Just a little longer –
till I am gone to the ground, till I am sleeping sound
amidst the cracked vowels of the earthspun song.

Just a little longer
till I truly belong.


* * *

Alternative title: Sowing Stones in Glass Houses

More mythology poems are coming soon, I promise! But first, this: my entry for Lit-Community's contest, of which the theme is 'belonging'.

There are several references here to Plath's poem Who, which is the first in the Poem for a Birthday sequence (on which this is also based).

Saturday, 4 September 2010

Operation Enduring -

Once in a while, it rains. And it rains hard.
A dislocated pictogram remains of the past:
the shafts of broken glass, the wedding ring picked
from the ash, the rag and bone anatomy that’s
strewn across the street. Under the tin shell of a bunker,
the people stuttered to defeat whilst waiting out the storm,
watching as the debris of their lives is sunk into the sands
of Helmand province. A man laid waste land.

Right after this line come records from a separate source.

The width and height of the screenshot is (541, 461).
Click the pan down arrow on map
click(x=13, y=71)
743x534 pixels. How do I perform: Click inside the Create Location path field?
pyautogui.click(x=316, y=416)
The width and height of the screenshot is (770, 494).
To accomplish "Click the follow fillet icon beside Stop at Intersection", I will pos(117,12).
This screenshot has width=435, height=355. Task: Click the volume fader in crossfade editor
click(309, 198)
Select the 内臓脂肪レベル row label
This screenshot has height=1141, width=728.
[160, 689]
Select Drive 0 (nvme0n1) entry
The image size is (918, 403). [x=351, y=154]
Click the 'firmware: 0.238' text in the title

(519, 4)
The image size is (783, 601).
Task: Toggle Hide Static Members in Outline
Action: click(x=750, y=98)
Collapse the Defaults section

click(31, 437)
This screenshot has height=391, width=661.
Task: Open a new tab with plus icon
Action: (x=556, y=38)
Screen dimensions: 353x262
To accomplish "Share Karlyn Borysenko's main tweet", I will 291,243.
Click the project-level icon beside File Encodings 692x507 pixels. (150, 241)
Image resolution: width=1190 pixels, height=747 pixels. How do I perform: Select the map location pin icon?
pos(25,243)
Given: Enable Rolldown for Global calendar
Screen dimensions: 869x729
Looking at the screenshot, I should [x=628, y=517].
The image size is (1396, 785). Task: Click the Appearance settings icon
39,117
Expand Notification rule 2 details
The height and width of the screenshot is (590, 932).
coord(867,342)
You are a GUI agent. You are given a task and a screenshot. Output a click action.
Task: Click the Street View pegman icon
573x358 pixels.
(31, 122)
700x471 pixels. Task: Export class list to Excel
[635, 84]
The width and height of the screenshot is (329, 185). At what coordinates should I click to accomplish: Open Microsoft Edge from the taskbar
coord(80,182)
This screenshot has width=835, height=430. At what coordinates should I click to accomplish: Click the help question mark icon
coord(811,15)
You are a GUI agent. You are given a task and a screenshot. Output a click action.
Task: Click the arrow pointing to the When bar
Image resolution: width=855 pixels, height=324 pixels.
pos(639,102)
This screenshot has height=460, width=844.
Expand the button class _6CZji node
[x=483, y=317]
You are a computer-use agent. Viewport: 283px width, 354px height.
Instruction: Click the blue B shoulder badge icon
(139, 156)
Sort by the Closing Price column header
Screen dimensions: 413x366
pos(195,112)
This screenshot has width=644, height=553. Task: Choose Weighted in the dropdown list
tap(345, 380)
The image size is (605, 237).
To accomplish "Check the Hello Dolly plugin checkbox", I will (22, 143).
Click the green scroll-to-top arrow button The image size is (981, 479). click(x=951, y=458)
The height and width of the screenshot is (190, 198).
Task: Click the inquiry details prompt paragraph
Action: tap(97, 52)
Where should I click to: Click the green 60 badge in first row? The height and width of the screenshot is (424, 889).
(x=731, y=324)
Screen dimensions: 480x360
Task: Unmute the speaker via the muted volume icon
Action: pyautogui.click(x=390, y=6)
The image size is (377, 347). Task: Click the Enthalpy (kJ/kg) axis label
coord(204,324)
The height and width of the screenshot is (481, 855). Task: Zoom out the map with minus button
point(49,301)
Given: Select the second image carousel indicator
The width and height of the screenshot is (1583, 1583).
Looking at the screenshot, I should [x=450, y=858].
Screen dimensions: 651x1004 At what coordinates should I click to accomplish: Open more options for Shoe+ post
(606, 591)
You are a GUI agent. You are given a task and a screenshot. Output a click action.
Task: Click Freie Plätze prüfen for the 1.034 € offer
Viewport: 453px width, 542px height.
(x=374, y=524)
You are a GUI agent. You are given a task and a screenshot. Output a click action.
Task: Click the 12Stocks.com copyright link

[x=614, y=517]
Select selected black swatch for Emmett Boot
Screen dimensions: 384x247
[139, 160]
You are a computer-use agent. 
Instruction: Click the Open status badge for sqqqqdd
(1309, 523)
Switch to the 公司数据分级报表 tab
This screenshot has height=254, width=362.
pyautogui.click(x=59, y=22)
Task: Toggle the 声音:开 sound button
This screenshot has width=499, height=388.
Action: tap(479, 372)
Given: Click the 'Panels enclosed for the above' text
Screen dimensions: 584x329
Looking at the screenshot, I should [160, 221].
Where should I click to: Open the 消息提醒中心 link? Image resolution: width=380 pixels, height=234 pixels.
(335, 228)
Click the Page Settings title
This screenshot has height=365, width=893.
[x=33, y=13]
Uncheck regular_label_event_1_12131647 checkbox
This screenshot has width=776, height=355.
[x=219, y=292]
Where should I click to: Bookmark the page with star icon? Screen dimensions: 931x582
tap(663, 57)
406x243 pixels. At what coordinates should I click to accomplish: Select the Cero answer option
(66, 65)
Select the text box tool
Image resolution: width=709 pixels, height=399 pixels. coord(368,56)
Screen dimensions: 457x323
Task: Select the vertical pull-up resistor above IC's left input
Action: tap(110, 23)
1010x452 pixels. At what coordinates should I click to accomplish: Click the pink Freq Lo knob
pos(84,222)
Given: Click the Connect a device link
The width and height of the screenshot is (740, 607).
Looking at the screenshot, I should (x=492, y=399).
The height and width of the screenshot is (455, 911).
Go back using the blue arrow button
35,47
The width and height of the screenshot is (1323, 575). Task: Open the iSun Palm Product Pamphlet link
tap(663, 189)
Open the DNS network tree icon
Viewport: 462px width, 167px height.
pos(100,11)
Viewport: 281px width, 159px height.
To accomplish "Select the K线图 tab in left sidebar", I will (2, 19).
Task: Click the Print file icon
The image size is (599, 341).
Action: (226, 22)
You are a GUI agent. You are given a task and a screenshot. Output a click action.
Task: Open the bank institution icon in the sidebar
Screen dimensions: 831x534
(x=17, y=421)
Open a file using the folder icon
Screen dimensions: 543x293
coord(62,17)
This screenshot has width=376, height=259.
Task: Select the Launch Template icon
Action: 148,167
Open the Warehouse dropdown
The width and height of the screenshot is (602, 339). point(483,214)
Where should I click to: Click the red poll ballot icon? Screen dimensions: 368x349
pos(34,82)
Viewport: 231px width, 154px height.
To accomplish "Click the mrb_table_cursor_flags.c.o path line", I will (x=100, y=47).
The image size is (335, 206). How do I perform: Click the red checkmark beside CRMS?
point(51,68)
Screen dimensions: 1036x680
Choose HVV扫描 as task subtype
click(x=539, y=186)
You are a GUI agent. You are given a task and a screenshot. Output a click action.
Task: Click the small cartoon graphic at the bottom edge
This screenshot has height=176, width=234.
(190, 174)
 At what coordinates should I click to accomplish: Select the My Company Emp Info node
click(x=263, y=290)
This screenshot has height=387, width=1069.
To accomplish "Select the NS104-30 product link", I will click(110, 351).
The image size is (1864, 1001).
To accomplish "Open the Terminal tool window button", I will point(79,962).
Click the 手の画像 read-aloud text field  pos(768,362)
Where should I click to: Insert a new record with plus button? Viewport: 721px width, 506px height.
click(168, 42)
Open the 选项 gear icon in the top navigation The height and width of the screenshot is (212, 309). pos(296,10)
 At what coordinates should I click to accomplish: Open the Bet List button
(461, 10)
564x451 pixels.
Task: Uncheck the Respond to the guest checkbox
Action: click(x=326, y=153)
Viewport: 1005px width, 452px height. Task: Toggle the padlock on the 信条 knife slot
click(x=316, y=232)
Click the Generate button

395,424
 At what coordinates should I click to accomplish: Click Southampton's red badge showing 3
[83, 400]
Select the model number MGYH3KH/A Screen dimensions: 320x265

This is home, someone says of a lean-to:
a couple of knotted sheets and the smell of old blood.
Next door houses heartache, Hell.
There’s an open wound in the concrete
where it’s been beaten back into a gaping,
a hunger. The children linger round the rim
like restless spirits; red-eyed, bent-backed, thin;
their skin scarred and puckered by the indents
of a rib cage, the shards of shoulder blades.
The throb of leaden hearts. This is a place

where the sky closes over heads
and mountains, sealing secrets; the broken
teeth and bones. Where a legion of poppies
raise their opiate eyes, open-mouthed at how
quickly the children can find themselves lost,
unborn.

Here and there, a stack of rubble slumps
like a charnel house or a cairn of cold stones,
which must leave them something like a sickness
for home.



* * *

My entry for Penessence's contest Afghanistan: The Pity of War.

Finally, something new. The process of writing this took several days, and even now I'm not sure it's quite as I want it to be. War poetry is not really my area, so I did a bit of research into the genre. I found some wonderful examples here, if anyone's interested.


Oh, and some more good news! Recently my poem .vesta was awarded a Daily Deviation over on dA. This is a pretty big thing for me, since it's an award I've wanted ever since I first joined dA (which is over four years ago now, eek!), so I'm super happy. :)

And do you remember that piece I wrote a while ago, Dog Days? Well, I won first place in The Flame(s) contest!